La deuxième bizarrerie est l'obligation faite au salarié de porter plainte à la police ou la gendarmerie. C'est une obligation compréhensible pour un salarié se déplaçant à l'extérieur de l'entreprise avec du matériel appartenant à l'entreprise, mais dans l'entreprise même, pour les salariés travaillant avec des outils de l'entreprise qu'ils utilisent sur place, on ne comprend pas la mesure puisqu'elle équivaut à une autorisation de sortie pendant le temps de travail.
La troisième bizarrerie est que ce texte fait partie d'un chapitre Contrôles et qu'on supposerait qu'on parle des règles pour contrôler des voleurs éventuels.

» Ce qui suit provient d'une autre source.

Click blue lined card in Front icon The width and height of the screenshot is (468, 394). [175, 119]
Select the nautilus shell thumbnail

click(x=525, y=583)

Mais on commence par évoquer une possibilité de "sanctionner les comportements négligents". Si l'employeur a mis des protections, il peut être logique de demander à la fin de la journée un rangement avec les protections, mais à partir du moment où il y a utilisation, c'est comme les célèbres piles, la meilleure façon de ne pas se faire voler le matériel utilisé, c'est de ne pas s'en servir, et là cela irait à l'encontre du travail lui-même. Il est souhaitable de ne pas demander au salarié tout et son contraire.

Le blâme peut-il être classé dans les "sanctions mineures"?

Le blâme simple, oui, mais le blâme avec inscription au dossier constitue une sanction susceptible d'avoir une influence sur la carrière du salarié et ne peut donc pas être qualifié de sanction mineure, selon une Cassation sociale.

Le règlement intérieur peut-il instituer une procédure pour sanction mineure qui se passe avec convocation écrite en lettre simple et sans droit à assistance d'une personne au choix du salarié faisant partie du personnel de l'entreprise?

L'employeur peut décider d'une procédure pour sanction mineure puisqu'il lui suffit d'indiquer qu'il envisage une sanction éventuelle (et non une sanction éventuelle pouvant aller jusqu'au licenciement). En revanche, tout entretien préalable doit se dérouler après lettre recommandée ou remise en main propre et avec droit notifié de pouvoir se faire assister d'un salarié de l'entreprise.

L'employeur doit-il remettre un exemplaire du règlement intérieur aux salariés "en particulier lors de l'embauche"?

Seul l'affichage est autorisé. La remise à tout salarié au moment de l'embauche a été rejetée par le législateur.

Le projet de nouveau règlement intérieur pourra-t-il annuler et remplacer "celui précédemment établi le 15 novembre 1990"?

Si le projet est quelque peu modifié, il pourra prétendre annuler et remplacer, mais plutôt le Règlement intérieur de CCB SA établi le 15 octobre 1990. Le 15 novembre 1990 doit normalement être la date d'entrée en vigueur.

Sur l'utilisation des ressources informatiques, la charte NTIC garde un esprit libéral et nous y reviendrons dans un prochain article.